Sowetan: Call on city to stop evictions

Call on city to stop evictions

28 Sep 2011 | Moses Mackay

This follows a violent clash between 2000 backyard dwellers and the police after they had occupied land owned by the city in Kraaifontein on Sunday.

Police repelled the bid and drove the homeless people off a piece of land along Old Paarl road, arresting eight people.

Police and members of the city’s anti-land invasion unit took down structures erected illegally on Saturday.

The backyard dwellers, from Bloekombos and Wallacedene in Kraaifontein, also occupied two other pieces of land along Maroela Road.

Plot markings and building materials were visible, but no structures had been put up.

Yesterday, Abahlali baseMjondolo provincial chairman Mzonke Poni condemned the City of Cape Town’s actions against land occupiers in Kraaifontein.

“The city cannot wage war on the poor and then say it wants to negotiate with us,” he said.

“If the city is serious about negotiations it must first renounce violence.”

Khayelitsha resident and community leader Poni said residents wanted the city to declare a moratorium on all evictions in Cape Town.

“The struggles and survival strategies of the poor must be actively supported, Poni said.
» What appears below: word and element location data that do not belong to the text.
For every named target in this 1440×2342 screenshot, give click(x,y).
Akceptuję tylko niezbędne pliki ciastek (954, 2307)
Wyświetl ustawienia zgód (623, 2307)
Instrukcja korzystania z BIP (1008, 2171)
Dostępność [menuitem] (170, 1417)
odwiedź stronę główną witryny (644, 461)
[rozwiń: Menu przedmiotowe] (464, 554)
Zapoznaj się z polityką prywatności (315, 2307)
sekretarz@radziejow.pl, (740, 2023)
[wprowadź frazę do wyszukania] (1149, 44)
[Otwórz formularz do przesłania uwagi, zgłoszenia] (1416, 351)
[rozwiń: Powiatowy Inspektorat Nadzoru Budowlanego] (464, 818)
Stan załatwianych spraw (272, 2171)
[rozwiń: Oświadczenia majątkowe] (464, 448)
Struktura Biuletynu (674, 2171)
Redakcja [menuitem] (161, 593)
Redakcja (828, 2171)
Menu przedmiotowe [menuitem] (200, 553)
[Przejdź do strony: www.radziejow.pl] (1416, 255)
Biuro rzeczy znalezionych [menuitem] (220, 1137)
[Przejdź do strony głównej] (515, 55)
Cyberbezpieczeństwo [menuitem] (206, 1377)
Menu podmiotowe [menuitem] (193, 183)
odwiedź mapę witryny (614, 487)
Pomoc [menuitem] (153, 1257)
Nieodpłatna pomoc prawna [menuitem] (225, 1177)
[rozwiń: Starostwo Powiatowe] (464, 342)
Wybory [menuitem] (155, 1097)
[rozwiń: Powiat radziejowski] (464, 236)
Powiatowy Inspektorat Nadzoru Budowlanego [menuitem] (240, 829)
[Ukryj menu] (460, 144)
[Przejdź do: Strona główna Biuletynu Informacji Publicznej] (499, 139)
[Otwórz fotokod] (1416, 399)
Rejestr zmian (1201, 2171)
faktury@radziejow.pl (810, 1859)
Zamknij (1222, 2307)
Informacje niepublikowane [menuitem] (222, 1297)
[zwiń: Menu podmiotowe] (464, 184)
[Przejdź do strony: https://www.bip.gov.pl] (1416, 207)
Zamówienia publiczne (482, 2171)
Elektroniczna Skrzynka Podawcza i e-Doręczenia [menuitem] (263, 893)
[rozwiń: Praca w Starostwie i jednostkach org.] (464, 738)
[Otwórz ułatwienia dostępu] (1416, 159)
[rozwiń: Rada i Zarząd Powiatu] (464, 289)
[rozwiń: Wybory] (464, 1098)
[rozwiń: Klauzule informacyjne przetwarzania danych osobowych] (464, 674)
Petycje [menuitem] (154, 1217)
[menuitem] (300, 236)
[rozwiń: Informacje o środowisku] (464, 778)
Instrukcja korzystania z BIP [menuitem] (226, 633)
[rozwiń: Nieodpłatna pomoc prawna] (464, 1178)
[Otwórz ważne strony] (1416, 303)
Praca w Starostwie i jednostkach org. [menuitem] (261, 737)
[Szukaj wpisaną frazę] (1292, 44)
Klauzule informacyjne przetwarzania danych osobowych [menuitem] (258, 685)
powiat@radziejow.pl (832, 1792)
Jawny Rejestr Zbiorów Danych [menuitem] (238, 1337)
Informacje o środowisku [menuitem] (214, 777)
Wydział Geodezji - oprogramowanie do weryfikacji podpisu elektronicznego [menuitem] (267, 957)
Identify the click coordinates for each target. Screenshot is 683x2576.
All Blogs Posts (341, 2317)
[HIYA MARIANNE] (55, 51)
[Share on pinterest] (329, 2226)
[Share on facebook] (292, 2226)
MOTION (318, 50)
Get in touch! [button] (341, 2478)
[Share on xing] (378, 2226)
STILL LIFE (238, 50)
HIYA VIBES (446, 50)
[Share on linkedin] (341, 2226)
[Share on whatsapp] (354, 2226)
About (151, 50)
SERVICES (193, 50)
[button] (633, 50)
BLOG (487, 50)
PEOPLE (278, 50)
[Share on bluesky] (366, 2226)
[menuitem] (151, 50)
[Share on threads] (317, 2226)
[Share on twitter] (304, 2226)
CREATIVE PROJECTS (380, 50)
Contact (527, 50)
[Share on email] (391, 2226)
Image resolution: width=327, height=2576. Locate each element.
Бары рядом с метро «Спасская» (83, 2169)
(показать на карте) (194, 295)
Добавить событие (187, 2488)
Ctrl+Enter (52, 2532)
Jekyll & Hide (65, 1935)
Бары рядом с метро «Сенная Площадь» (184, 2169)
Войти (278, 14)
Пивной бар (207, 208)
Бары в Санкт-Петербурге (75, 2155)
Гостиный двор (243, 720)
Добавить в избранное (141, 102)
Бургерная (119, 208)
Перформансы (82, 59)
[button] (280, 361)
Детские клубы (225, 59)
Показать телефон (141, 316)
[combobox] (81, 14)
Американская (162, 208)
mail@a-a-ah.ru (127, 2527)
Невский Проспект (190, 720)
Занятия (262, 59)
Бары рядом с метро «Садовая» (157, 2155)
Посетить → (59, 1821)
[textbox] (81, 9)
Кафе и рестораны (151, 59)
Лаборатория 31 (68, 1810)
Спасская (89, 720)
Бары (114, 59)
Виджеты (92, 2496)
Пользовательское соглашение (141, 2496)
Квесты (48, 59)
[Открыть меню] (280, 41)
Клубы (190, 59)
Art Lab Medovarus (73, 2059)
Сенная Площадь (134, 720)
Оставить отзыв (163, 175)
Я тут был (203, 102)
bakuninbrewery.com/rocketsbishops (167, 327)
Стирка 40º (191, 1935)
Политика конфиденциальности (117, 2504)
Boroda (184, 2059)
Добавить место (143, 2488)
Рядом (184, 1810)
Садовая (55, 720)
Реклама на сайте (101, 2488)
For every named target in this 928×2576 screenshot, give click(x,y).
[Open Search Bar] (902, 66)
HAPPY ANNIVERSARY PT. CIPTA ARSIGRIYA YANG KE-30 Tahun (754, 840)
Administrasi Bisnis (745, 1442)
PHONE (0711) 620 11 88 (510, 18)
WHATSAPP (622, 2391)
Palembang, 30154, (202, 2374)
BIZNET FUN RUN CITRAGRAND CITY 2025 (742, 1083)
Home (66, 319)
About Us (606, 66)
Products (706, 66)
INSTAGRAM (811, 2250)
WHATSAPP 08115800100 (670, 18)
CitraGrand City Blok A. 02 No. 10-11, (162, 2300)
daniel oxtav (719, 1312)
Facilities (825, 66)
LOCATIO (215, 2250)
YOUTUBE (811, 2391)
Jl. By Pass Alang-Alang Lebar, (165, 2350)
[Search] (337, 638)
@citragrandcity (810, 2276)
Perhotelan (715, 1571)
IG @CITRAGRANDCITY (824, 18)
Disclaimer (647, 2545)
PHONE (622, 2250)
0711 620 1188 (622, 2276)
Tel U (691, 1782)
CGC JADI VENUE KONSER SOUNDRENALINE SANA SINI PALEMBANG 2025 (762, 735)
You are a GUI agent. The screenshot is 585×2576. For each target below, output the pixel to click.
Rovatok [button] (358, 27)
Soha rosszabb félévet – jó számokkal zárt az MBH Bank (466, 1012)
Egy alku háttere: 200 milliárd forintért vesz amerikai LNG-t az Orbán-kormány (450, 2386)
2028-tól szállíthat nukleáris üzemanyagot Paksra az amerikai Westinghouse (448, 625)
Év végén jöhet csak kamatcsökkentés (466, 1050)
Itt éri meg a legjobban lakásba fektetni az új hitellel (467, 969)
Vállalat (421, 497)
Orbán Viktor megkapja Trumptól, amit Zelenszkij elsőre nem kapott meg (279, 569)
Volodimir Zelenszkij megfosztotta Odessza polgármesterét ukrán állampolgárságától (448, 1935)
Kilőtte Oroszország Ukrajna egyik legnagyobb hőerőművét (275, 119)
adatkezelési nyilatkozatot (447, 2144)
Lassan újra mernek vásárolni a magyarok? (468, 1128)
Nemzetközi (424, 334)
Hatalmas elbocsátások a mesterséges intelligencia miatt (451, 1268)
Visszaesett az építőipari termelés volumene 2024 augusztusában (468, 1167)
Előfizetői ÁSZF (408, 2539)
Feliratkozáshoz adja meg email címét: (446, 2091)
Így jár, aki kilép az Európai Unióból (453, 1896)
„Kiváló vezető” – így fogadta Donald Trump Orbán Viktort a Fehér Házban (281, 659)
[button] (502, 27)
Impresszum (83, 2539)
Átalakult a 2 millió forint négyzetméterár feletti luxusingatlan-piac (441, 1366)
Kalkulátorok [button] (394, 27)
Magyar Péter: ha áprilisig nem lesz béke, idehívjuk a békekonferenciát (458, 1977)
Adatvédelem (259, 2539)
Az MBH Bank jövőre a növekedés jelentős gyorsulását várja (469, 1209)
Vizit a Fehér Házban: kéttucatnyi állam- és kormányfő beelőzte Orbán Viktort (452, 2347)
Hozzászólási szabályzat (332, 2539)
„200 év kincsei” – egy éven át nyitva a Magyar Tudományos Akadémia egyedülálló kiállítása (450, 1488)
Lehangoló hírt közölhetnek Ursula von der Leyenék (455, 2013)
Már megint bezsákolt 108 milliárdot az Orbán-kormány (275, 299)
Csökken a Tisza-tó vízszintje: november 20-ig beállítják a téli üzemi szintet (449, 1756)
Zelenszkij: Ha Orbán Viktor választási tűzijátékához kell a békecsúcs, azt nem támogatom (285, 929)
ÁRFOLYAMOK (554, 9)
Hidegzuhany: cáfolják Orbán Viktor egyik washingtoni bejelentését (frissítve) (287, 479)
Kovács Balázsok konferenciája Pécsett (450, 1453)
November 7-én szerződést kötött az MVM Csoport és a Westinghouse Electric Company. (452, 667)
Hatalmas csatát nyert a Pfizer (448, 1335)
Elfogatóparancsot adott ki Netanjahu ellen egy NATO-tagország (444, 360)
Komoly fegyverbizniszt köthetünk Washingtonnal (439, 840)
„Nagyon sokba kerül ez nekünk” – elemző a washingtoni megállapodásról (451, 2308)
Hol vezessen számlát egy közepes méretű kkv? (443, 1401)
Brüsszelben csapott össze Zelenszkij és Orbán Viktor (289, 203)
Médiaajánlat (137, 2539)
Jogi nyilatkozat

“It is the responsibility of the city to provide houses for the poor.

“For as long as people do not have houses it is essential that the occupation of unused land be supported by the city.”

Poni also dismissed claims by the city that people who occupied land in Kraaifontein wanted to jump the housing waiting list.

He rejected the city’s housing waiting list, saying it was totally dysfunctional.

“It has been used as a political tool by the city to incite division between black Africans and coloureds in Western Cape,” he said.

Cape Town mayor Patricia de Lille said it was not possible to provide housing for everyone with the budget from the national government.

De Lille also said people must understand that many people had been on the waiting list since the 1980s.